Are gas stoves or ovens more efficient?

Gas appliances supposedly save money. The theory is that it’s cheaper to make a given quantity of heat from gas than from electricity.

Is this really true?

Gas stoves and ovens throw off way more heat than an electric model.

For the stove, this is obvious: the heat from the flames goes across the bottom and then up and around the pan. Electric stoves have a much closer and more direct contact with the pan, so there is much less of this kind of heat loss.

I lived in a house with a 20 year old gas oven for two years. That oven kicked off a huge load of heat. I thought it happened because it was old. I was wrong. A friend’s new gas oven throws off as much heat. The 20 year old electric oven in my current house produces only a fraction of the external heat as those gas ovens.

So that brings us to issue #1: gas ovens and stoves waste much more heat than electrics.

In winter the heat loss is a wash. It is heat that the house’s heater does not need to produce, and it’s produced in an energy efficient manner. But I live in Dallas. We regularly run the heat only around 3 months of the year. The A/C runs regularly at least 6 months of the year. It costs a lot more to remove heat from a house (A/C) than it costs to add heat to the house (heater). Whatever you gain from efficient heating in the winter, you lose through inefficient heat removal in the warm months.

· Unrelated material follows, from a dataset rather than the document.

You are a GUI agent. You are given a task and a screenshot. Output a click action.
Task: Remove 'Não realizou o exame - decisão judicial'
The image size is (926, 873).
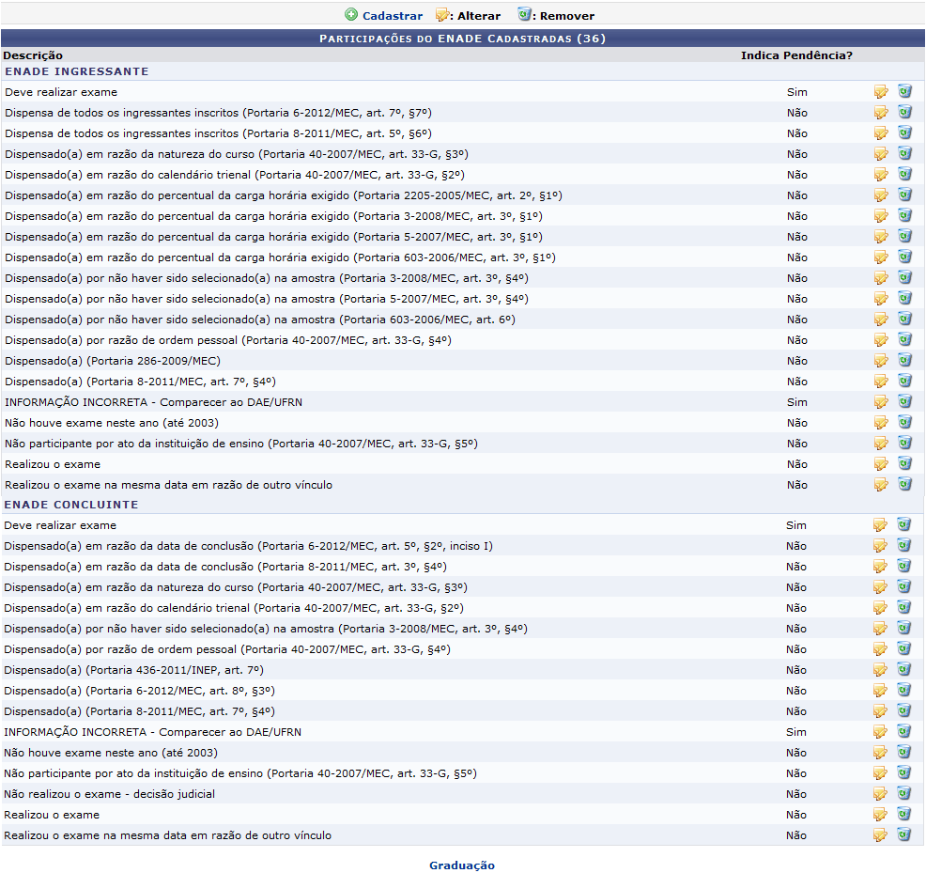point(903,794)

Issue #2: gas ovens and stoves increase the load on your A/C system, which is costly to run.

The big picture is that, per unit of heat consumed, gas ovens and stoves are less efficient than electric equivalents. They lose more heat, and they add to air conditioning costs. The cost of a BTU produced by gas has to be far cheaper than the cost of a BTU produced by electricity for gas appliances to pay off.

Call me a curmudgeon, but I think I’ll stick with electric ovens and stoves. At least that way I can simmer rice without burning it!

Gas dryers, gas central heat, and gas water heaters are a totally different issue. There is plenty of empirical evidence showing that these are more efficient than their electric brethren.